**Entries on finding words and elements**
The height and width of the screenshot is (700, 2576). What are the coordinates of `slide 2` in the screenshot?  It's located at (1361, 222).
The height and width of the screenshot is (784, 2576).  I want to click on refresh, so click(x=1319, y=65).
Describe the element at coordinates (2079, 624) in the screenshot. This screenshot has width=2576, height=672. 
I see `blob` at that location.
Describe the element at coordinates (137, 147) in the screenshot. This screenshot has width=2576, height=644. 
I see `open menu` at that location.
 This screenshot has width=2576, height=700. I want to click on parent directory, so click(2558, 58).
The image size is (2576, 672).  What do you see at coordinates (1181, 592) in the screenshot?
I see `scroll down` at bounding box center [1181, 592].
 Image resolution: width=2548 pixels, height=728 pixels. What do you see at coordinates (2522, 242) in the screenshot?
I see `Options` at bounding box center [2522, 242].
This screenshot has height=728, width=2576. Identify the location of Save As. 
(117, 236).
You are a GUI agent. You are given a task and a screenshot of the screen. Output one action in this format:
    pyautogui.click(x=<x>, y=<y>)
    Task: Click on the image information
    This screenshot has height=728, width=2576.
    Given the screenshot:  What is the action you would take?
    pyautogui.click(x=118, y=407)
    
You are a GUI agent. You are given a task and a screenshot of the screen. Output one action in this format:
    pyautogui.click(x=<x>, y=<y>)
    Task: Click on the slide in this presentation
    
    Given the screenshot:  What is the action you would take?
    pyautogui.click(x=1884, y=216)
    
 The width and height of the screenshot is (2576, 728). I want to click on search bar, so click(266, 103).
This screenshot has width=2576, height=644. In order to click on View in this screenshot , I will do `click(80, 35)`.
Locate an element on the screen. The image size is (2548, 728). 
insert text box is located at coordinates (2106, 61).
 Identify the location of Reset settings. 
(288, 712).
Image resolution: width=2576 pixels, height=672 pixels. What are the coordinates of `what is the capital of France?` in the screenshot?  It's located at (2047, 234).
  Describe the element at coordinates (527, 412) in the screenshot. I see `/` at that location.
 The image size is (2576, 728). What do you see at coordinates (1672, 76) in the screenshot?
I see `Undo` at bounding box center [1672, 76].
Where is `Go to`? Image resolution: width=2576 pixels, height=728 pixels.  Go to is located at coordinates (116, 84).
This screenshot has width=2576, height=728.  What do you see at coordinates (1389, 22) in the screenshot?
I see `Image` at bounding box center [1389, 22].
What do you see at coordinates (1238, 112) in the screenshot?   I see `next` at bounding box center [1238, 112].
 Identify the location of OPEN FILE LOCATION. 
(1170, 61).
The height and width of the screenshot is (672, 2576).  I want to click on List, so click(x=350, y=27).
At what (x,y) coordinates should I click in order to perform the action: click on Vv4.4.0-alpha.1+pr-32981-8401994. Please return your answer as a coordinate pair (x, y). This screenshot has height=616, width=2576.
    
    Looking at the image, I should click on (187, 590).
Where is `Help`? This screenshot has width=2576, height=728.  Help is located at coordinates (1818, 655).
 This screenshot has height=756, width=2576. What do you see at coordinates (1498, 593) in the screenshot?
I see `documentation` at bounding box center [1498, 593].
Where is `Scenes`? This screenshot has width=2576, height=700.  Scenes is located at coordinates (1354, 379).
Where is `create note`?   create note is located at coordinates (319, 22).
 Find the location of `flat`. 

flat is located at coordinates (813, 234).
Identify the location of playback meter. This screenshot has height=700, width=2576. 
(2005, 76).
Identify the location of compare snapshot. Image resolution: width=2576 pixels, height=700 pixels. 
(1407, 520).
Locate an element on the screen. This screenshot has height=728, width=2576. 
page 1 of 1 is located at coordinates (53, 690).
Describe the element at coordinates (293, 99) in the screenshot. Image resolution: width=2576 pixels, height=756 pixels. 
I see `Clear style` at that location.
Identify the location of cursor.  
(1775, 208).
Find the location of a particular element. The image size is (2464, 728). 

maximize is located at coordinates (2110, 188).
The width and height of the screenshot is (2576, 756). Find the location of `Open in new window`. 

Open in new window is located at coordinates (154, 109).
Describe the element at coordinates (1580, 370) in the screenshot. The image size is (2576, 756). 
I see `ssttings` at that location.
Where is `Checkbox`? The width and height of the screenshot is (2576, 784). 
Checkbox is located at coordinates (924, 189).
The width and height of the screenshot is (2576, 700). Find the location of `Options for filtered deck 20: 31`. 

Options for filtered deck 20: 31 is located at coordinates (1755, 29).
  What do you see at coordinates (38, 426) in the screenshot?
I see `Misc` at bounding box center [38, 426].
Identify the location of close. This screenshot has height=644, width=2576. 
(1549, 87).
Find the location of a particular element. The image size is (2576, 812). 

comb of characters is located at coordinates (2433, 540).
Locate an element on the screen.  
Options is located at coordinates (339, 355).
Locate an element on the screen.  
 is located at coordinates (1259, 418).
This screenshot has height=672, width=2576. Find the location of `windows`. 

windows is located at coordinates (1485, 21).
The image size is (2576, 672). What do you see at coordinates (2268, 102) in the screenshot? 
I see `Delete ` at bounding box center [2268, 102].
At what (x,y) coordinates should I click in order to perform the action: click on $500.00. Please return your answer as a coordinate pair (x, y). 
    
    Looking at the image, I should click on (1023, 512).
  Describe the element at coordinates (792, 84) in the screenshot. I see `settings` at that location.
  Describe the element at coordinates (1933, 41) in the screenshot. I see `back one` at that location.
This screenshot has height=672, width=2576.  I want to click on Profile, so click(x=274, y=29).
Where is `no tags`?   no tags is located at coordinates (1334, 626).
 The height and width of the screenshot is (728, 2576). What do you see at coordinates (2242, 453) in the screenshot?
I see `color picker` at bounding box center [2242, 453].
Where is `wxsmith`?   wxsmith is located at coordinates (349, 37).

**WRITTEN TASK**
Return the lines from the line with "Identify the location of compare" up to and including the line with "Open in new window is", unchanged.

**CORRECT RESULT**
Identify the location of compare snapshot. Image resolution: width=2576 pixels, height=700 pixels. 
(1407, 520).
Locate an element on the screen. This screenshot has height=728, width=2576. 
page 1 of 1 is located at coordinates (53, 690).
Describe the element at coordinates (293, 99) in the screenshot. Image resolution: width=2576 pixels, height=756 pixels. 
I see `Clear style` at that location.
Identify the location of cursor.  
(1775, 208).
Find the location of a particular element. The image size is (2464, 728). 

maximize is located at coordinates (2110, 188).
The width and height of the screenshot is (2576, 756). Find the location of `Open in new window`. 

Open in new window is located at coordinates (154, 109).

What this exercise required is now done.